To me, it’s better than losing because your cabbie didn’t have an express pass. And because the task made Lexi cry, it was much more dramatic than some memory based tasks we’ve had in past seasons.
But that doesn’t mean that it wouldn’t have been much more satisfying if any one of the three players had gotten to the task and said, “Yes! I was paying attention!” and proceeded to astound the competition by nailing a quiz that probably could have been done in 10 minutes.
Instead? Process-of-elimination for a million bucks!
And Josh finished and The Beekmans won.
It was probably exactly the end the season deserved.
This recap is running long, but some additional thoughts:
*** Things couldn’t have played out better for the Beekmans with the tasks and languages and geography of the closing Legs. There were intellectual challenges, farming and horticultural challenges, a foreign tongue they spoke and a closing stretch in their hometown. Despite those myriad advantages, I don’t think that’s why they won, but that may speak even less kindly to their victory. They should have romped to victory and instead, it was a squeaker. 
*** The Beekmans said the appropriate heart-felt things at the mat, including an attempt to make their win a win for anybody disenfranchised or disempowered. Fair enough. The degree to which they’re underdogs in life is… questionable. They have a reality TV show. Josh has written four best-selling books. Brent’s a doctor, a business owner and buddies with Martha Stewart. They’ve had struggles, but they’ve also had success and high-profile success. 

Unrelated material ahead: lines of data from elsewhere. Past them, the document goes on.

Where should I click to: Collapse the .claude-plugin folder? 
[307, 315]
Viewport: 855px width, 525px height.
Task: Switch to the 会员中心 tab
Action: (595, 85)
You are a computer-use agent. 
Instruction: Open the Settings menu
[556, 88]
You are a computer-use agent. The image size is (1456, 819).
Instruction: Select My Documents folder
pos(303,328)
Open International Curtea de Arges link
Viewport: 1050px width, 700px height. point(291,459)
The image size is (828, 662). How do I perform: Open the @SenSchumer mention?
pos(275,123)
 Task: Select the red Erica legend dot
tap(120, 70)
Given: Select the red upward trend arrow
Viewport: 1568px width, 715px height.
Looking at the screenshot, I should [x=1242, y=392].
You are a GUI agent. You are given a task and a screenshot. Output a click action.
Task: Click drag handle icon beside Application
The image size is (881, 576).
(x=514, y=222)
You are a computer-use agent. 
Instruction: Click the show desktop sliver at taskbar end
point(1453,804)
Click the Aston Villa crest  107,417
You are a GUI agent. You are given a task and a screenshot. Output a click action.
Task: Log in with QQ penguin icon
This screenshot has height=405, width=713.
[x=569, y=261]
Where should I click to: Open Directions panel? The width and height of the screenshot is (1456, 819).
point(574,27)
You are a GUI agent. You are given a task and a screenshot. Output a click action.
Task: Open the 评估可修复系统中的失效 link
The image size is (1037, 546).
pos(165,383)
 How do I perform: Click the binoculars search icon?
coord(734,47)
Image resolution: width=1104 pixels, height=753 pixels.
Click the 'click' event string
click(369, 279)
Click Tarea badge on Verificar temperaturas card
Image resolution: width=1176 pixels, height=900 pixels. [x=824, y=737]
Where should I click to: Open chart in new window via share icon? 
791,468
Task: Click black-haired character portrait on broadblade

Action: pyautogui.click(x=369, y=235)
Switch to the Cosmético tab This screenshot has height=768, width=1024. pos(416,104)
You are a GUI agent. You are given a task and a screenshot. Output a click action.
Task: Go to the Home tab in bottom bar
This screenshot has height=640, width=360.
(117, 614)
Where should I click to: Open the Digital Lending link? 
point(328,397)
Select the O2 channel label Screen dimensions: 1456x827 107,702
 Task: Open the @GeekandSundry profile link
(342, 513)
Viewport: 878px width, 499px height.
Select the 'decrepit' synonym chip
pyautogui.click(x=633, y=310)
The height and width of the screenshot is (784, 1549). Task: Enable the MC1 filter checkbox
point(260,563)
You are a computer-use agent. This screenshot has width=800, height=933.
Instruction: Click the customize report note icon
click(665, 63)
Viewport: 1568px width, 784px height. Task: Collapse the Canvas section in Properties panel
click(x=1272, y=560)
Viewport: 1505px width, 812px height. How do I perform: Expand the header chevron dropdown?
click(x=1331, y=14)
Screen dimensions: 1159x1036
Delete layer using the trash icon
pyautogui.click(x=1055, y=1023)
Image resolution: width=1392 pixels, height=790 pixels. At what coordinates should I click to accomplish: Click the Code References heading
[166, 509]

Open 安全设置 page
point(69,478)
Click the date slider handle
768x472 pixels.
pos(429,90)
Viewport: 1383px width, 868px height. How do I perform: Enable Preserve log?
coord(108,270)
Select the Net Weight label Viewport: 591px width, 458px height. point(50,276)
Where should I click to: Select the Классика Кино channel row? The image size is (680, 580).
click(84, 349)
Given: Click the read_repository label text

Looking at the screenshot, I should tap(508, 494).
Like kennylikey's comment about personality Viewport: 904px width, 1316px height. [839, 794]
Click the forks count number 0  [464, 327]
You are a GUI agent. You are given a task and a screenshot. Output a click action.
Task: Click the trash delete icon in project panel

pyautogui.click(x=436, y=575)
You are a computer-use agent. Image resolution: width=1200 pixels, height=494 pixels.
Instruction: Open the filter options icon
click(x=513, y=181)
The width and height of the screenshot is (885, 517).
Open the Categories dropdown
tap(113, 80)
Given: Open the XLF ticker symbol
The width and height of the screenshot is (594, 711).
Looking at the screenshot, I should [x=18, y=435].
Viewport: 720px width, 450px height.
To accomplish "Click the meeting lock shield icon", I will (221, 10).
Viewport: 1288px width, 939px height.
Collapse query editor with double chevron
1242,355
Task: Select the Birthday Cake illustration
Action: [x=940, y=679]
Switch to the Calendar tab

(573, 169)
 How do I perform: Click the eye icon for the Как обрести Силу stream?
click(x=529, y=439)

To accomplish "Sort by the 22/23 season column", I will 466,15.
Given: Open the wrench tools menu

*** My favorite part of any “Amazing Race” finale is seeing how teams react to the eventual winners. Abbie & Ryan’s excitement for the Beekmans as they ran into Gotham Hall was so genuine that it made me want to be happy for them as well.
*** Lexi’s paranoia about having to potentially eat pizza for a challenge was disturbing. Who hears they’re going to the oldest pizzeria in NYC and says, “Oh my gosh, I hope I don’t have to eat pizza.” Then again, she also selected their horse for the “Plow” Detour in the basis of “prettiness.” And the cringe-worthy sign-off with Lexi saying, once again, that she’s ready to take things to the next level and Trey avoiding eye contact was just sad.
*** Million bucks aside, Jaymes & James came out of this as clear winners. Nearly everybody liked them. They got James’ mother a car. People on Twitter were able to pass around this AWESOME video from Jaymes’ musical career. And they’re virtual locks to get an invite next time “The Amazing Race” goes down an All-Stars path. I do hope that Jaymes’ father is OK.
Enough rambling from me… What’d you think of the finale? What’d you think of the Beekman win? And what questions do you wanna make sure I ask all four teams tomorrow in exit interviews?